United States of America

[This press release and the information it contains does not, and will not, constitute an offer to the public to subscribe for or sell, nor the solicitation of an offer to subscribe for or buy, eureKING’s securities in the United States or any other jurisdiction where restrictions may apply. Securities may not be offered or sold in the United States absent registration or an exemption from registration under the U.S. Securities Act of 1933, as amended (the “U.S. Securities Act”), it being specified that eureKING’s securities have not been and will not be registered under the Securities Act and eureKING does not intend to register securities or conduct an offer to the public in the United States.

Switzerland

The offering of eureKING’s securities is exempt from the requirement to prepare and publish a prospectus under the Swiss Federal Act on Financial Services (“FinSA“) because such offering is made to professional clients within the meaning of the FinSA and eureKING’s securities will not be admitted to trading on any trading venue (exchange or multilateral trading facility) in Switzerland. This press release does not constitute a prospectus pursuant to the FinSA, and no such prospectus has been or will be prepared for or in connection with the offering of eureKING’s securities.

Canada

This press release and the information it contains do not, and will not, constitute an offer to the public to subscribe for or sell, nor the solicitation of an offer to subscribe for or buy, eureKING’s securities in any province or territory of Canada.
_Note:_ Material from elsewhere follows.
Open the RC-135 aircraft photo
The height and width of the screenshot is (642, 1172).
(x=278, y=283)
Securities may not be offered or sold in Canada except in a transaction exempt from the prospectus requirements of applicable Canadian securities laws or pursuant to a prospectus that qualifies those securities in the relevant provinces and territories of Canada, it being specified that the eureKING’s securities have not been and will not be qualified by way of prospectus under the securities laws of any province or territory of Canada and eureKING does not intend to qualify any such securities or conduct an offering to the public in Canada.

Israel

The securities offered by this press release have not been approved or disapproved by the Israel Securities Authority (the “ISA”), nor have such securities been registered for sale in Israel. The securities may not be offered or sold, directly or indirectly, to the public in Israel, absent the publication of a prospectus that has been approved by the ISA. The ISA has not issued permits, approvals or licenses in connection with this offering or publishing this press release, nor has it authenticated the details included herein, confirmed their reliability or completeness, or rendered an opinion as to the quality of the securities being offered.
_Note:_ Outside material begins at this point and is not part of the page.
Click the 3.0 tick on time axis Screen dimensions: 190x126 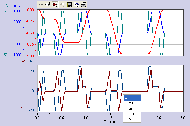point(182,118)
This press release and the information it contains do not, and will not, constitute a prospectus under the Israeli Securities Law, 5728-1968, as amended (the “Israeli Securities Law”), and no such prospectus has been or will be filed with or approved by the ISA. In the State of Israel, this press release may be distributed only to, and may be directed only at, and any offer of the securities may be directed only at, (i) to the extent applicable, a limited number of persons in accordance with the Israeli Securities Law and (ii) investors listed in the first addendum to the Israeli Securities Law (the “Addendum”) consisting primarily of joint investment in trust funds, provident funds, insurance companies, banks, portfolio managers, investment advisors, members of the Tel Aviv Stock Exchange, underwriters, venture capital funds, entities with equity in excess of NIS 50 million and “qualified individuals”, each as defined in the Addendum (as it may be amended from time to time), collectively referred to as qualified investors (in each case purchasing for their own account or, where permitted under the Addendum, for the accounts of their clients who are investors listed in the Addendum). Qualified investors will be required to submit written confirmation that they fall within the scope of the Addendum, are aware of the meaning of same and agree to it.